On Time: Technology and Temporality in Modern Egypt by Barak On
Author:Barak, On [Barak, On]
Language: eng
Format: epub
ISBN: 9780520276130
Publisher: University of California Press
Published: 2013-07-19T00:00:00+00:00
THE BIRTH OF DROMOPOLITICS
If ticket reselling was the conductor’s preferred way of surviving and subverting the oppressive time-is-money logic underpinning the tram system, how did a typical tram driver respond to the bundling together of his salary, speed, and schedule under the watchful eye of foreign supervisors who secured this linkage? As we have seen, the tramway unevenly compressed urban space and time. The speed that facilitated this compression became a central object of criticism in the Egyptian press.115 The abstract categories of risk available to us cast the speed of modern means of transportation as class-, gender- and colorblind. But it was clear to readers of Egyptian newspapers that the unfortunate effects of the tram’s speed were unevenly distributed.

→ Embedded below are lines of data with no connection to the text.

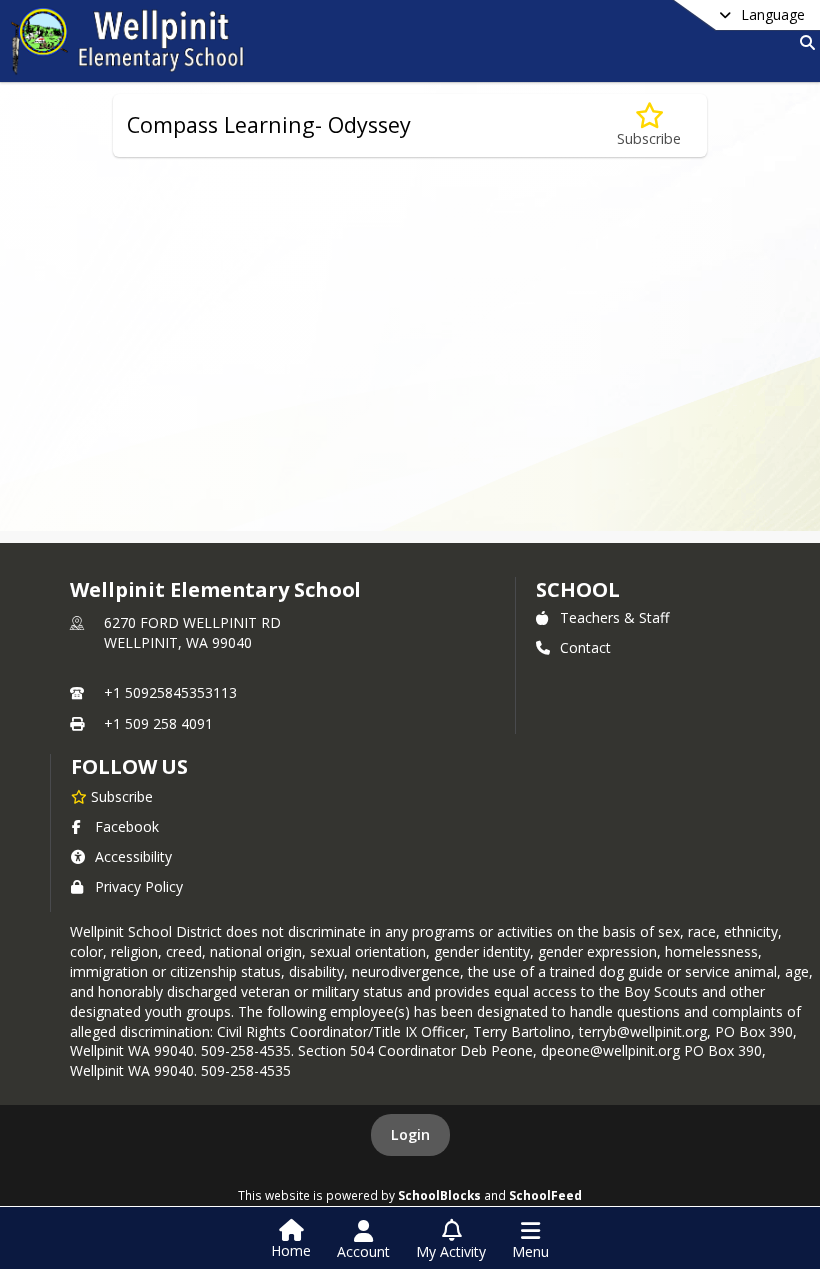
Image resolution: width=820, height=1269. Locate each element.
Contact (585, 647)
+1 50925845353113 (170, 692)
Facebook (127, 826)
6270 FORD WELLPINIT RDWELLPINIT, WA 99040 (192, 632)
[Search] (803, 42)
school (577, 589)
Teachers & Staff (614, 617)
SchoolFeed (545, 1195)
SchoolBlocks (439, 1195)
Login (410, 1134)
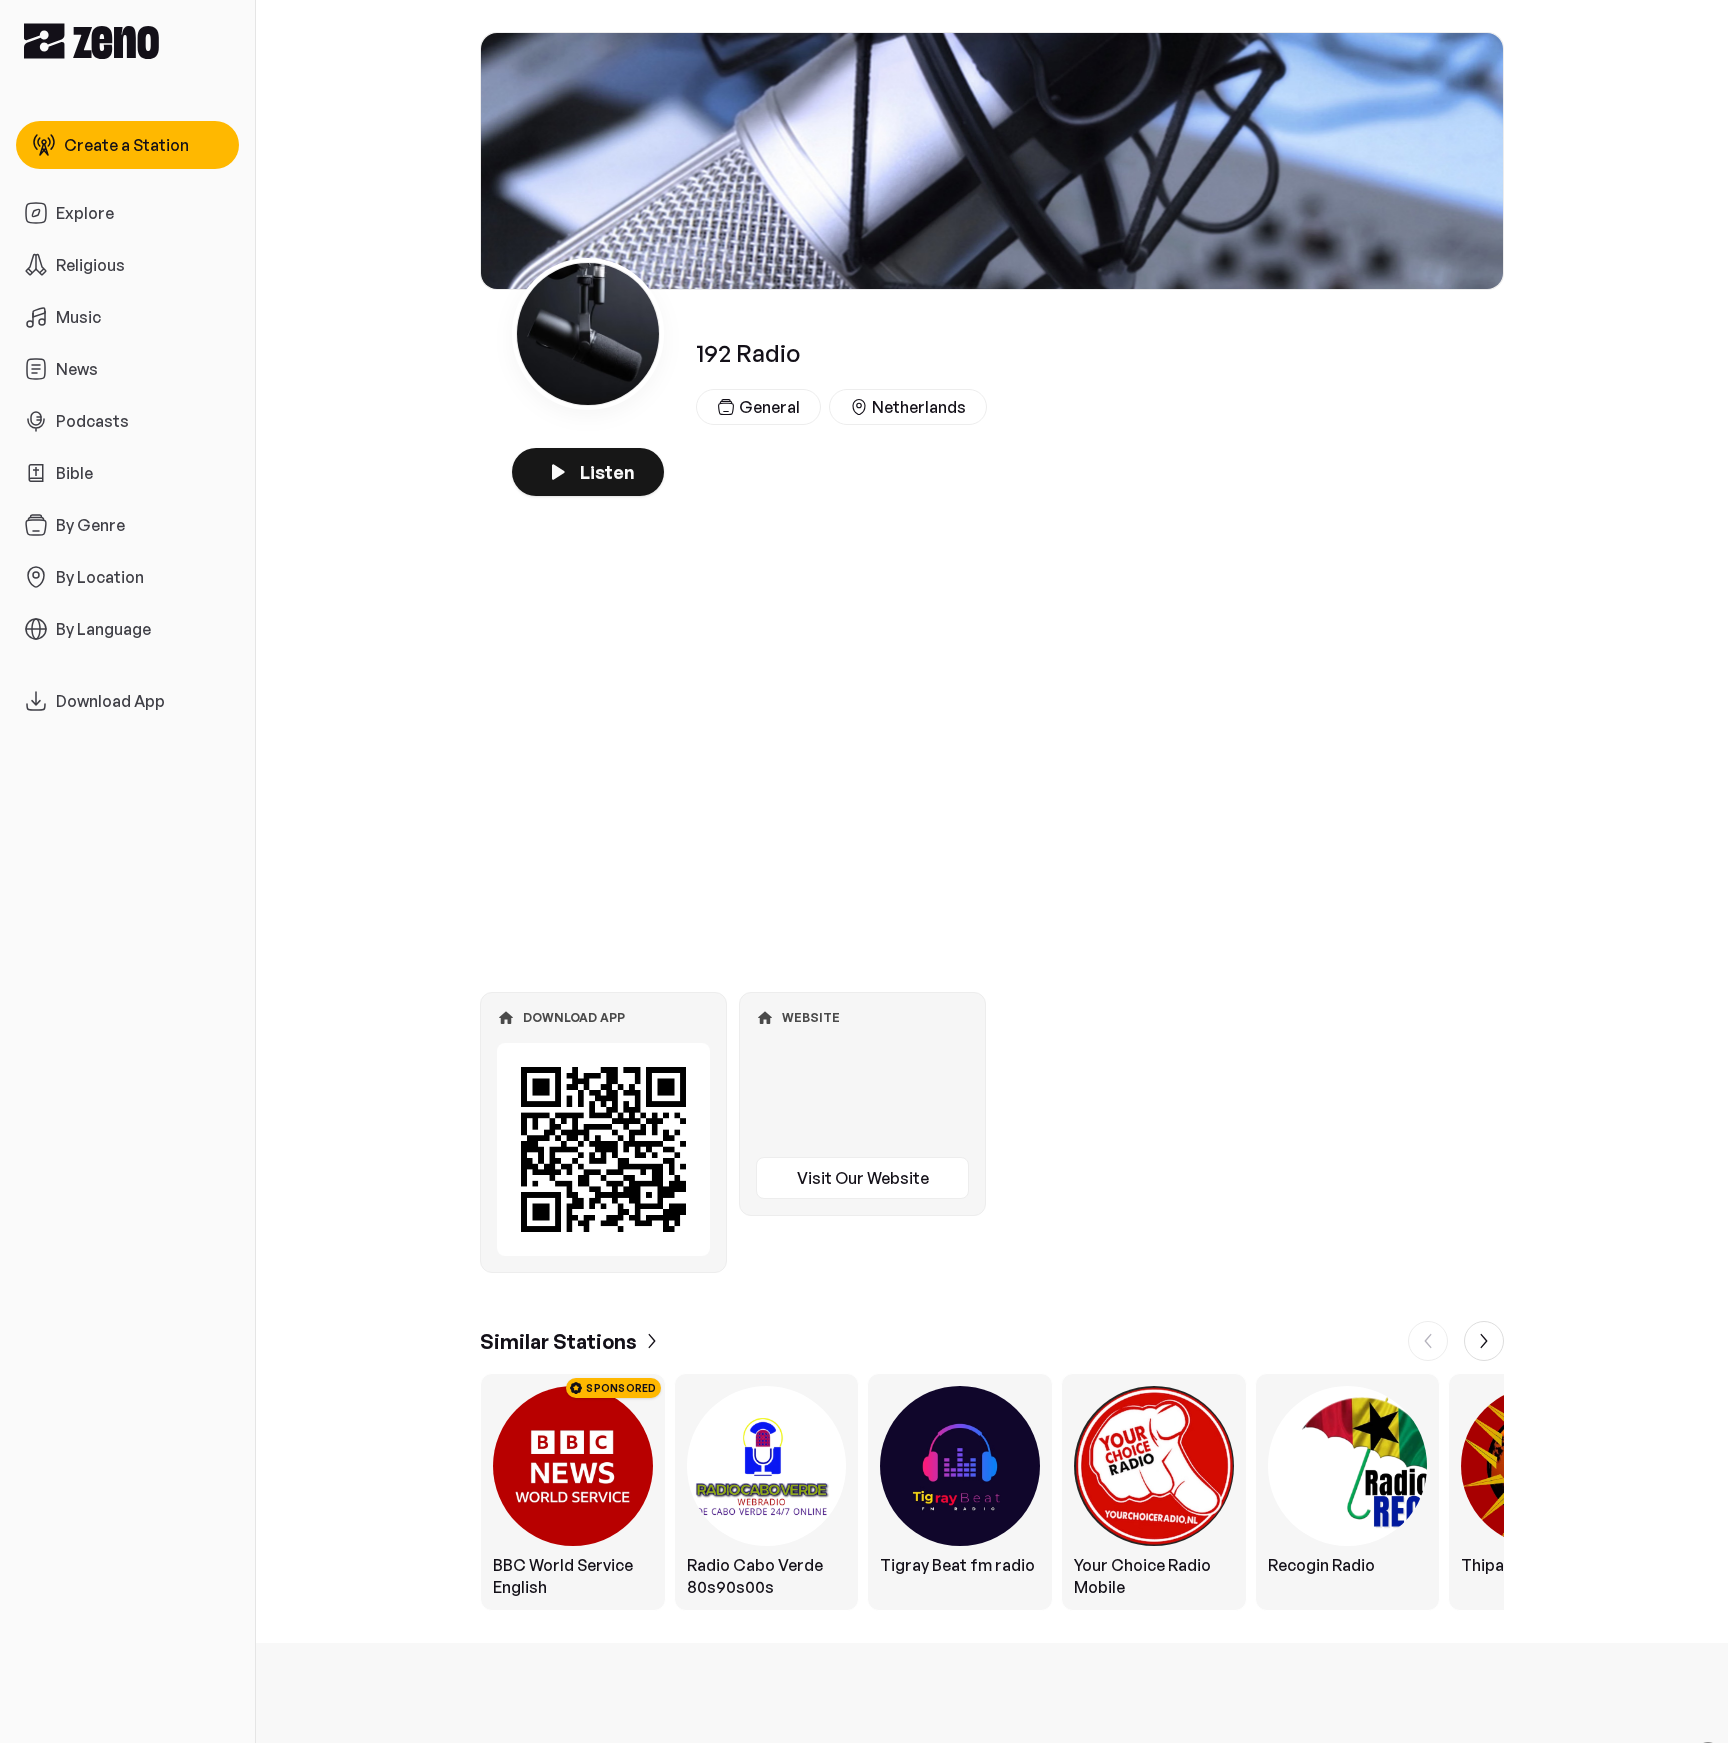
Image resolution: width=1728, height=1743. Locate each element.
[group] (992, 1492)
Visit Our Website (863, 1178)
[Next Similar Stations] (1484, 1341)
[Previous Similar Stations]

The dangerous speed of the tram was often linked in the press to tram drivers’ obligation to keep to schedule and heavy workload.116 This was indeed an accurate observation: by 1900 there were no clear speed limits for trams. Tram drivers were instructed by law to adjust their speed according to their schedules.117 The schedule was simultaneously the driver’s objective and the means of supervising him; it was keeping its keepers. Yet it was always clear that the schedule, an ostensibly abstract standard or yardstick that seemed to precede the circumstances of its production, was imposed from outside, indexing a colonial power hierarchy. Even the schedule’s language let this fact slip: a 1905 Al-Kawkab article cited complaints by “many local Egyptians” about the fact that the departure and arrival times of Alexandria streetcars were written only in French or English and followed the “Frankish” timekeeping system. “What should an Egyptian who does not know these languages do? Should he go to the translators’ school?”118
The danger of unrestricted speed manifested itself mainly in two ways. First, speed resulted in road collisions with other vehicles and pedestrians. Streetcars driving at full speed through Cairo and Alexandria’s crowded streets without being able to change course violently introduced new braking distances, modes of attentiveness, and hazard zones. Cabbies and cart drivers halting twenty meters or more in front of a moving tram often discovered, sometimes with fatal consequences, that this did not allow the tram sufficient time to stop.119 Tram drivers in turn resorted to unconventional methods for clearing a crowded street, including—beyond frequent use of their horn—shouting, spitting, and in some (probably extreme) cases, throwing stones.120 Because the horn and bell pedals were operated by foot,121 tram drivers were left with free hands for steering and stoning pedestrians. In one instance in 1905, a driver threw a heavy block with such force that he himself fell out of the vehicle, which then collided head-on with another tram.122
Second, to keep to schedule, tram drivers regularly refused to stop at stations to allow passengers to get on and off, pretending not to notice people waiting in stations or to hear requests to alight coming from within the tram. They kept moving unless the request came from a foreigner or a woman, in which case drivers were more inclined to stop.